#### WHAT IS NEEDED:
Go through the data line by line from the top, retyping each exactly, and end with the line that contains "[Whatsapp] (236, 142)".
(GIVEN DATA)
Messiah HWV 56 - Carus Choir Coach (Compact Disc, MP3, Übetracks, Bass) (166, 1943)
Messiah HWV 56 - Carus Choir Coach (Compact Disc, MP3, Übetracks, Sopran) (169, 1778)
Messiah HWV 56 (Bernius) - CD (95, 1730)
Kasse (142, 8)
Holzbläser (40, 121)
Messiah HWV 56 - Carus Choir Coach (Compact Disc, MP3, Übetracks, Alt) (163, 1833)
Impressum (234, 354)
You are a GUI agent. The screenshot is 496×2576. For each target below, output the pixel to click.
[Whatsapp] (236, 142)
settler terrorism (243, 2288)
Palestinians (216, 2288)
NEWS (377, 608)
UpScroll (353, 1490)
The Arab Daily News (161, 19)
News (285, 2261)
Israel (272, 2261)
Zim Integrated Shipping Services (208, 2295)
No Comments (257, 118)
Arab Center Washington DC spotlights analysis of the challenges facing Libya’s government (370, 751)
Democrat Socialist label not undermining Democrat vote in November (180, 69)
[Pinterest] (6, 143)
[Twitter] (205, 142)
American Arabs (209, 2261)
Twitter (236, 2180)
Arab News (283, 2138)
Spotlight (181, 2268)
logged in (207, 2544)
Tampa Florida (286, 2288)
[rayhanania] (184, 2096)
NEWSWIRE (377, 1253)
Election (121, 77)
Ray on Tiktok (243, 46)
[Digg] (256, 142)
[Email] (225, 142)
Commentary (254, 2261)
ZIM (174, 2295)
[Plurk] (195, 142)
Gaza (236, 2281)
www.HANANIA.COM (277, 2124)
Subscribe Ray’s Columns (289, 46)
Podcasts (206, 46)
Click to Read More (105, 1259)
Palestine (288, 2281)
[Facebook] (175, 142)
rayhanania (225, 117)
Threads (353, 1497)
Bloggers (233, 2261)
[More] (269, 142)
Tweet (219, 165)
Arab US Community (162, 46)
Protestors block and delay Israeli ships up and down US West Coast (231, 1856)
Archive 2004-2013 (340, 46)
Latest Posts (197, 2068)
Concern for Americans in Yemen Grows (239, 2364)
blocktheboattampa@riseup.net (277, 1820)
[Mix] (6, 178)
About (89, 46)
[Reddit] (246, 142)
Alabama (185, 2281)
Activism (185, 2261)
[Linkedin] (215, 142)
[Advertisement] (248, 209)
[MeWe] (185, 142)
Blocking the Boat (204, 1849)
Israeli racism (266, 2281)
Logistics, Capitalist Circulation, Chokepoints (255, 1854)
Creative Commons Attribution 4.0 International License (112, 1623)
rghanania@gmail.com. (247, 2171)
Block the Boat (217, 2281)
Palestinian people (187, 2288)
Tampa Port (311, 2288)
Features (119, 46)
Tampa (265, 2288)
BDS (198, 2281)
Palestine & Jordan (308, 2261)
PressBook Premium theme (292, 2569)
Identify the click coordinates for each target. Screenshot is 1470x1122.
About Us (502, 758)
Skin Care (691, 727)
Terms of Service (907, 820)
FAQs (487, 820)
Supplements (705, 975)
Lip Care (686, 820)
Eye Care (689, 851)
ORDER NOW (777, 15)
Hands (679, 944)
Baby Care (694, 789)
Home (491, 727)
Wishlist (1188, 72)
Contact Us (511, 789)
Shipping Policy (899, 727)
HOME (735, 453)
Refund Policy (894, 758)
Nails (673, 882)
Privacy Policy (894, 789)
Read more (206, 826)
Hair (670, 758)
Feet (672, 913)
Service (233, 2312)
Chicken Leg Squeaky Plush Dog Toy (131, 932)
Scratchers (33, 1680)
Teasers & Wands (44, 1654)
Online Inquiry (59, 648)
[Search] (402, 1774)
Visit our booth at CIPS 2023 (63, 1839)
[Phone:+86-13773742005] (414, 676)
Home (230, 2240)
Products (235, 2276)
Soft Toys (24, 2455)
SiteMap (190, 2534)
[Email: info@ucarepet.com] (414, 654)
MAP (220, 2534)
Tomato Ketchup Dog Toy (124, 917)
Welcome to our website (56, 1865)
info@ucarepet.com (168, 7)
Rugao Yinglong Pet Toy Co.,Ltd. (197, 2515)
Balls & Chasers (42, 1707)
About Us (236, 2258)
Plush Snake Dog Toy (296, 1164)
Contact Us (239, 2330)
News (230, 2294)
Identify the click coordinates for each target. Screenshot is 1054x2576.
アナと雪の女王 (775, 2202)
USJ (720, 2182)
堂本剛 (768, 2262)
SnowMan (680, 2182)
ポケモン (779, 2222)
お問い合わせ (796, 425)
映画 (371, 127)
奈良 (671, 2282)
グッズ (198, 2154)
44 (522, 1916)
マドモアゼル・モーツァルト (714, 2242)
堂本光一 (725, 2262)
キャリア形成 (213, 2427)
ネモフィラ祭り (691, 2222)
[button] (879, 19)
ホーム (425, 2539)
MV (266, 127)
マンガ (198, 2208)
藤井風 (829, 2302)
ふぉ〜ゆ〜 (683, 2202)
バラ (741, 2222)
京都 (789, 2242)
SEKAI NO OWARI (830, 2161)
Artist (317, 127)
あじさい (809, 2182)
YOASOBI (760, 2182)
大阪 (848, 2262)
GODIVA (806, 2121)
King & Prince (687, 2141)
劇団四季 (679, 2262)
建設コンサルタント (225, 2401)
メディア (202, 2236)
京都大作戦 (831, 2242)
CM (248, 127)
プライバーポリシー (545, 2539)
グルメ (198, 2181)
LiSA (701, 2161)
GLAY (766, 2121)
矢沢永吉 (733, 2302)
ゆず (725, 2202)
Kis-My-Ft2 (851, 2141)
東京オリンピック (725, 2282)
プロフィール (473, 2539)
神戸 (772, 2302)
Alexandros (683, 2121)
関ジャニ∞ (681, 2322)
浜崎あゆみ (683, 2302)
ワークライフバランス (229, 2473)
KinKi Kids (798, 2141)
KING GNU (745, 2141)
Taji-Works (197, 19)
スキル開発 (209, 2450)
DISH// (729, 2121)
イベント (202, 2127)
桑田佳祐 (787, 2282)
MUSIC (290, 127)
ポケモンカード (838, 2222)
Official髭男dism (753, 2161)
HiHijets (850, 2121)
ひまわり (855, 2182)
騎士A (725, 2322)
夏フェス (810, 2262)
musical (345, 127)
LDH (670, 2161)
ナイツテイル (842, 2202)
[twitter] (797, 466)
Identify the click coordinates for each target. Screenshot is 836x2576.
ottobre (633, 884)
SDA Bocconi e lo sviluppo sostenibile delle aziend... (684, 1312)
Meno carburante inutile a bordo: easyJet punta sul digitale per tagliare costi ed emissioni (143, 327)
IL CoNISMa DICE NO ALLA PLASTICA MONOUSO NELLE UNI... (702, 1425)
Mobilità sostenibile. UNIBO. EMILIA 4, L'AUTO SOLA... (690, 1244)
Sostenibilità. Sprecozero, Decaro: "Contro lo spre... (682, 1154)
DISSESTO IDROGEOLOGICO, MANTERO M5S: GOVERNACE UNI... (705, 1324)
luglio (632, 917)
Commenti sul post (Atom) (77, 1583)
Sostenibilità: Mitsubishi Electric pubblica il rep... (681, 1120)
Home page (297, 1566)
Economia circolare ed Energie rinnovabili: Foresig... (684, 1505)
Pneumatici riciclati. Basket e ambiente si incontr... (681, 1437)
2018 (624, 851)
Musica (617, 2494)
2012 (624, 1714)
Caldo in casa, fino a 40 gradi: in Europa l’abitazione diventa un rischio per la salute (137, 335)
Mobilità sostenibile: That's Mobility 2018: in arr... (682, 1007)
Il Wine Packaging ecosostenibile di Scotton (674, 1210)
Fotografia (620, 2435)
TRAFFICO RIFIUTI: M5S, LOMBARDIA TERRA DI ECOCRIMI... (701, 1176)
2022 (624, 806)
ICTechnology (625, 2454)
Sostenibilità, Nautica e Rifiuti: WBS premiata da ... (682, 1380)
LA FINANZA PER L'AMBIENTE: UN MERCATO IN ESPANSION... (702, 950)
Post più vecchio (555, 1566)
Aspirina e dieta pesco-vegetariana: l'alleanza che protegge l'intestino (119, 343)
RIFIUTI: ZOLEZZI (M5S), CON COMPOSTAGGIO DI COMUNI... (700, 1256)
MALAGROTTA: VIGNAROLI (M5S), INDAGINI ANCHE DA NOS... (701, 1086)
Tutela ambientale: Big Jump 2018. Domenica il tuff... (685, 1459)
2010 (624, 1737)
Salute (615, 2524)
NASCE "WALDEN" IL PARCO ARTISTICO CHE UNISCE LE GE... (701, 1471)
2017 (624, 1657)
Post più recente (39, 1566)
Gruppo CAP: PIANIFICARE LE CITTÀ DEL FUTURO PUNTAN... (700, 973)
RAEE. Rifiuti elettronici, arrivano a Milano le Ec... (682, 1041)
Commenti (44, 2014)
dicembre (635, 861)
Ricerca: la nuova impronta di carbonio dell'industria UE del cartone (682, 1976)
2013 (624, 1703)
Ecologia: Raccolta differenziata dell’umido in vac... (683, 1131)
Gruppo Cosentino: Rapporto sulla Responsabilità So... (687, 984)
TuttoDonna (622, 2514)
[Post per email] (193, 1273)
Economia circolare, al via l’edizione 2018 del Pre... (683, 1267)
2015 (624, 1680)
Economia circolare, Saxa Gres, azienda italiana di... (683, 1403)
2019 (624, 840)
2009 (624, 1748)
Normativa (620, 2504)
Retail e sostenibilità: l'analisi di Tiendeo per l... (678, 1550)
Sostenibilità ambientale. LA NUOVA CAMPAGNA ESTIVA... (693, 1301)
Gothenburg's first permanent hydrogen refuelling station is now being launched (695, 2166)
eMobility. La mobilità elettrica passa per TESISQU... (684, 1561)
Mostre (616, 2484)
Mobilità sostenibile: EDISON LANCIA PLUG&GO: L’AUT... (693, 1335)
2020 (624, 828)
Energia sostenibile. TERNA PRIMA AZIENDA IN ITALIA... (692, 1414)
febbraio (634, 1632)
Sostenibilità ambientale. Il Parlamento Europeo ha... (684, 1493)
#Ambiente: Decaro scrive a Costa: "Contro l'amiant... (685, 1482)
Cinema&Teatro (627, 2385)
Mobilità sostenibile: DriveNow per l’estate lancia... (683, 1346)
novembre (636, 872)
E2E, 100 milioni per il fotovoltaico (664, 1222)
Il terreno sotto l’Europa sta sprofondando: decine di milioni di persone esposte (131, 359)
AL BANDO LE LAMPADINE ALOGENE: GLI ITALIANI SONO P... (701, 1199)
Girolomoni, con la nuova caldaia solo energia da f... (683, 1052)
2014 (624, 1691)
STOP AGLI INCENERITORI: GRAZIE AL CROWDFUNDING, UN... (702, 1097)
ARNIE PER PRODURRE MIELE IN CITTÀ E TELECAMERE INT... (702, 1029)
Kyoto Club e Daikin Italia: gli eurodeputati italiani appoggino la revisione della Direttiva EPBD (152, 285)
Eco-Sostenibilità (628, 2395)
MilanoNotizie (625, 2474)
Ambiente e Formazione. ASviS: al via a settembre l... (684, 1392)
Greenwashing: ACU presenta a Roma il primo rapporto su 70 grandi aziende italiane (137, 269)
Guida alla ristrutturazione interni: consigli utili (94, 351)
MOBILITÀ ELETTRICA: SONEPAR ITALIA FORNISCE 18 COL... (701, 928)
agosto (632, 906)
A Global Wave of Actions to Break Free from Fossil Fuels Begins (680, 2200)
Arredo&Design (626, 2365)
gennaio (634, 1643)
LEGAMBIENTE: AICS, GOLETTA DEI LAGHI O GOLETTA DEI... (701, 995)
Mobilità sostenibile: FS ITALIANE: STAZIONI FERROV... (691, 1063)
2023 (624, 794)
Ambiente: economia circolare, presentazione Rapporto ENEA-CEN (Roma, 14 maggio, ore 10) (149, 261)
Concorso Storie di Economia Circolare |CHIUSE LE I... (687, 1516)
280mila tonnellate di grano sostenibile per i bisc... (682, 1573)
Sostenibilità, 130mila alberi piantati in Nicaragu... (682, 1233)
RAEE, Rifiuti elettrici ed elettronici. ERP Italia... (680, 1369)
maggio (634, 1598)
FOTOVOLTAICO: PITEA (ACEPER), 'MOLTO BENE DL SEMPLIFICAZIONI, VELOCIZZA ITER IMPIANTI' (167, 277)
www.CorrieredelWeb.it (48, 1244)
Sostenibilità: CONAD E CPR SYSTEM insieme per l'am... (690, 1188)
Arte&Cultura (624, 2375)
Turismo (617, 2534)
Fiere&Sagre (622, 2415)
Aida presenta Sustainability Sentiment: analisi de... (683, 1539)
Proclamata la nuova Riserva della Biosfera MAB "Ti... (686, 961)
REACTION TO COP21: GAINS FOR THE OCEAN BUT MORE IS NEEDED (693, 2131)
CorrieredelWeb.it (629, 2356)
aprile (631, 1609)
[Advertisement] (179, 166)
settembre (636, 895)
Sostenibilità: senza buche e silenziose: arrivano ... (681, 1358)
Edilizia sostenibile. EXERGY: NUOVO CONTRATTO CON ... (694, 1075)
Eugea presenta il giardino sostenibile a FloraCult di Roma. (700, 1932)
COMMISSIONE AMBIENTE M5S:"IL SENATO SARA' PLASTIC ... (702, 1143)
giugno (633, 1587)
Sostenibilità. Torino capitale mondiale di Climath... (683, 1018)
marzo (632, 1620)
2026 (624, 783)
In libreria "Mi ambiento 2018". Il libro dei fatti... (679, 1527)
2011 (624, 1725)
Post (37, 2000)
(End GIVEN DATA)
#### OUTPUT FOR THIS EXERCISE:
Messiah HWV 56 - Carus Choir Coach (Compact Disc, MP3, Übetracks, Bass) (166, 1943)
Messiah HWV 56 - Carus Choir Coach (Compact Disc, MP3, Übetracks, Sopran) (169, 1778)
Messiah HWV 56 (Bernius) - CD (95, 1730)
Kasse (142, 8)
Holzbläser (40, 121)
Messiah HWV 56 - Carus Choir Coach (Compact Disc, MP3, Übetracks, Alt) (163, 1833)
Impressum (234, 354)
You are a GUI agent. The screenshot is 496×2576. For each target below, output the pixel to click.
[Whatsapp] (236, 142)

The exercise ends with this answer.